*Task prompt*.
Repeat the records exactly, with one exception: no images.

------------------------------------

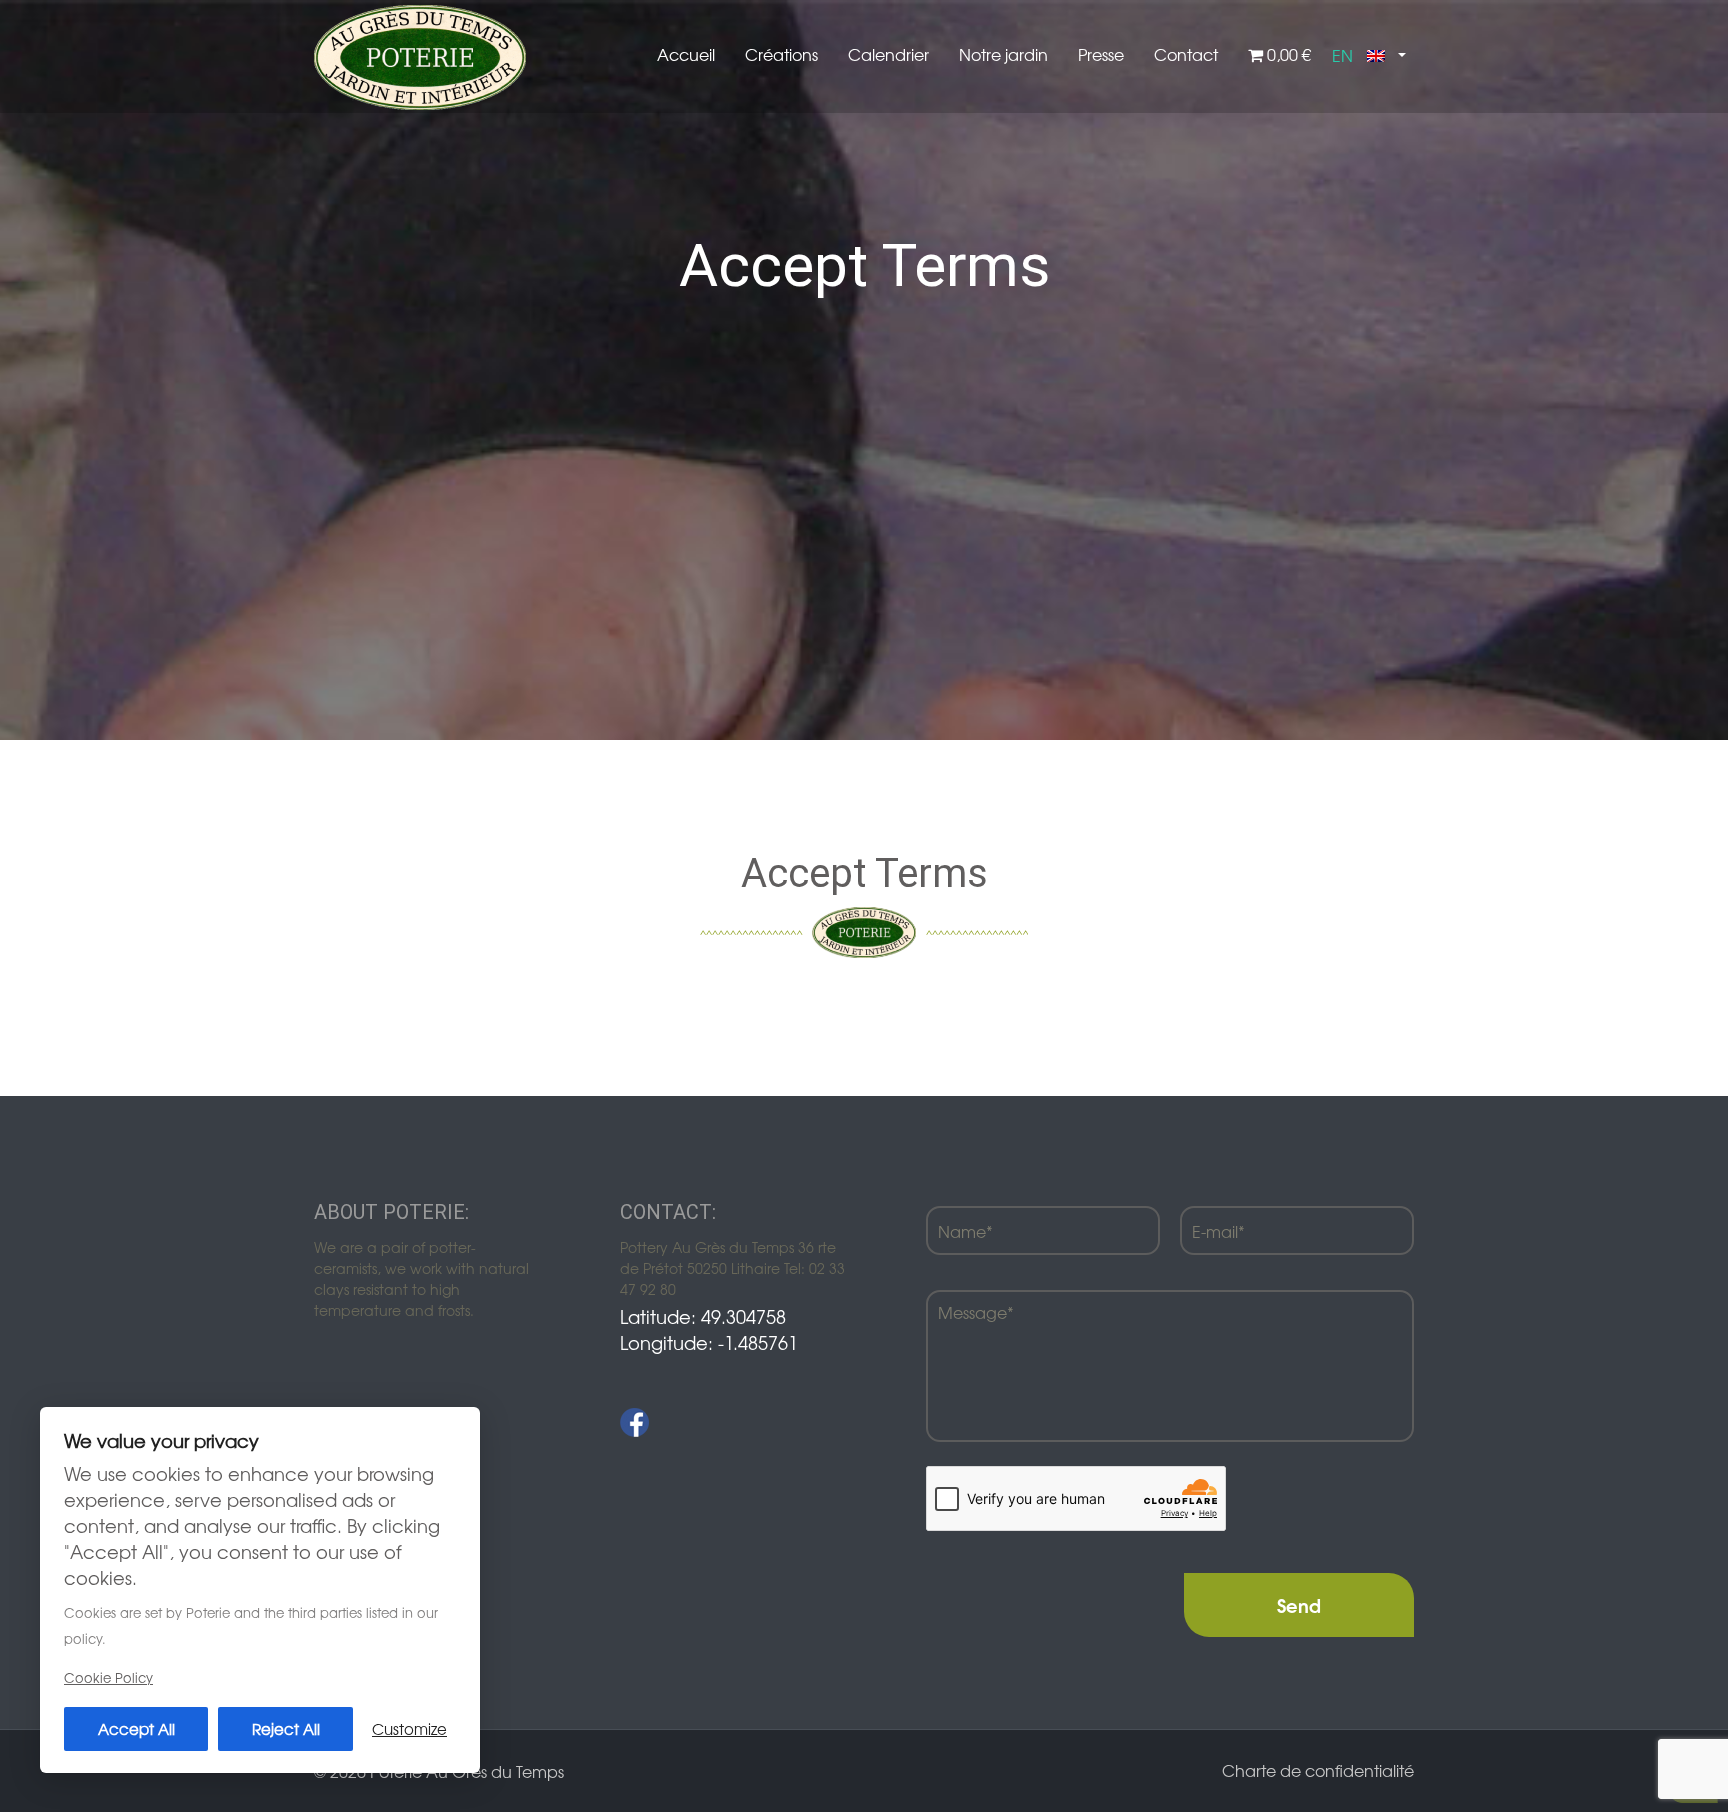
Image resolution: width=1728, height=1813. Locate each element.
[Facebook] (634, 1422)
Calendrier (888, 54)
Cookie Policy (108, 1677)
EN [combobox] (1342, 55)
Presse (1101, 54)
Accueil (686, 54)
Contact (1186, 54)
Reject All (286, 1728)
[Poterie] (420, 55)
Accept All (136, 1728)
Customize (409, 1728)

------------------------------------

*Exercise answer*.
Image resolution: width=1728, height=1813. Locate each element.
[Facebook] (634, 1422)
Calendrier (888, 54)
Cookie Policy (108, 1677)
EN [combobox] (1342, 55)
Presse (1101, 54)
Accueil (686, 54)
Contact (1186, 54)
Reject All (286, 1728)
[Poterie] (420, 55)
Accept All (136, 1728)
Customize (409, 1728)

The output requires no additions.